Lin CE, Chen LF, Chung CH, Sack AT, Chang HA. Psychiatry Clin Neurosci. 2025 Aug 25. doi: 10.1111/pcn.13890. Online ahead of print. PMID: 40855676.
Abstract
Background: Reliable biomarkers for predicting treatment response and suicide risk in treatment-resistant depression (TRD) are limited. Functional near-infrared spectroscopy (fNIRS) offers a noninvasive means to assess prefrontal cortical activation linked to therapeutic outcomes.

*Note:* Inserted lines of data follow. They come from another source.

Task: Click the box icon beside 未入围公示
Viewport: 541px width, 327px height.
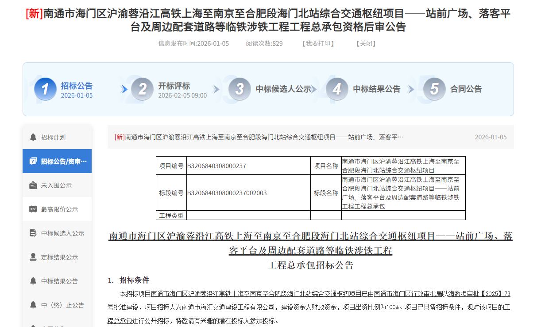Action: (x=32, y=185)
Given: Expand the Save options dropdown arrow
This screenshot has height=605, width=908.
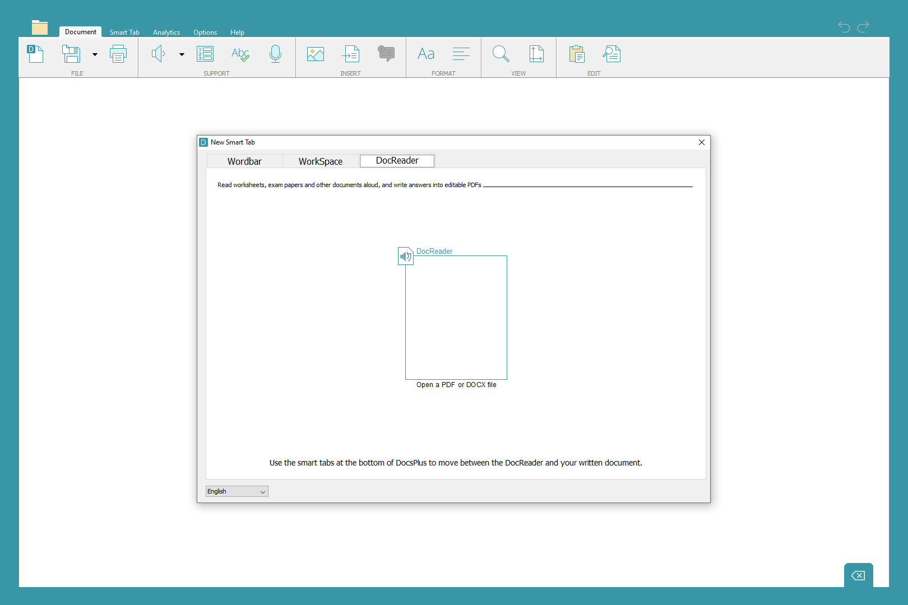Looking at the screenshot, I should click(x=95, y=54).
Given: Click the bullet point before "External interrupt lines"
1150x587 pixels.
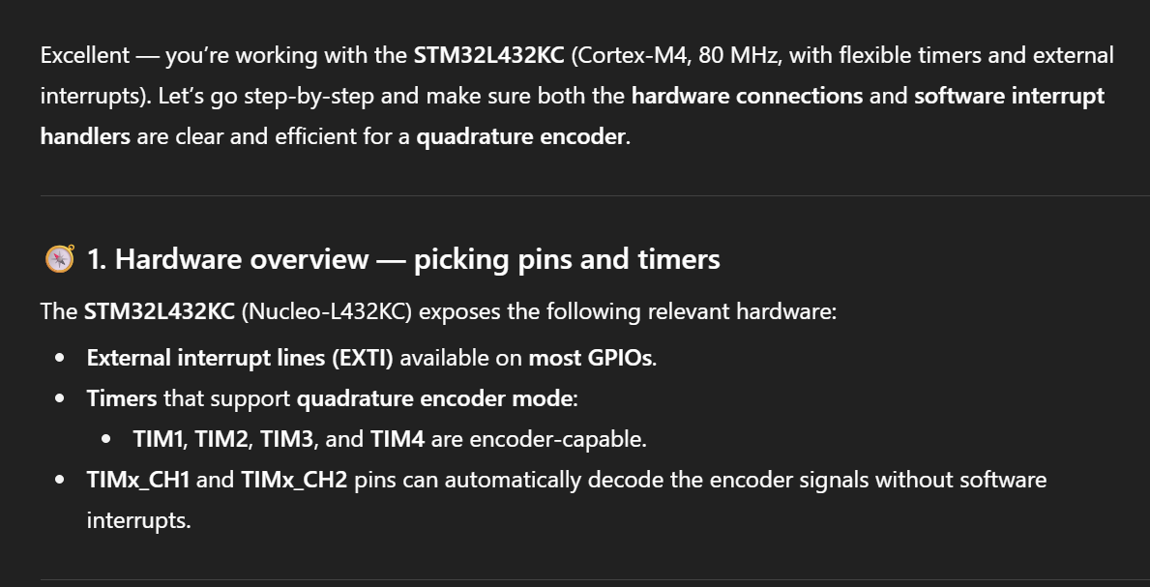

Methods: In a double-blind, randomized, sham-controlled trial, 100 inpatients with TRD received either active or sham prolonged intermittent theta-burst stimulation (aiTBS) over the left dorsolateral prefrontal cortex (DLPFC) across 2 weeks. fNIRS measured oxyhemoglobin (oxy-Hb) levels at rest and during a verbal fluency task (VFT) and two-back working memory task, both before and after aiTBS. Clinical outcomes included Montgomery-Åsberg Depression Rating Scale (MADRS), Hamilton Depression Rating Scale item 3 (HAMD-3), and Beck Scale for Suicide Ideation (BSS).
Results: Baseline BSS, HAMD-3, and MADRS scores did not differ between groups (all P > 0.05). Post-treatment, the active group showed significant improvements in BSS, HAMD-3, and MADRS (all P < 0.05). Active aiTBS increased oxy-Hb in the left DLPFC and right orbitofrontal cortex (OFC) during the two-back task, and in the left DLPFC, OFC, and frontopolar cortex (FPC) during the VFT. Greater left DLPFC activation during the VFT correlated with MADRS improvement, and baseline OFC activation predicted antidepressant response. No fNIRS measures predicted changes in suicidality.
Conclusions: Task-evoked prefrontal activation-especially in the left DLPFC and OFC-may serve as a biomarker for antidepressant efficacy in TRD, though fNIRS did not predict suicide risk reduction.
Keywords: fNIRS; prefrontal cortex; suicide; transcranial magnetic stimulation depression.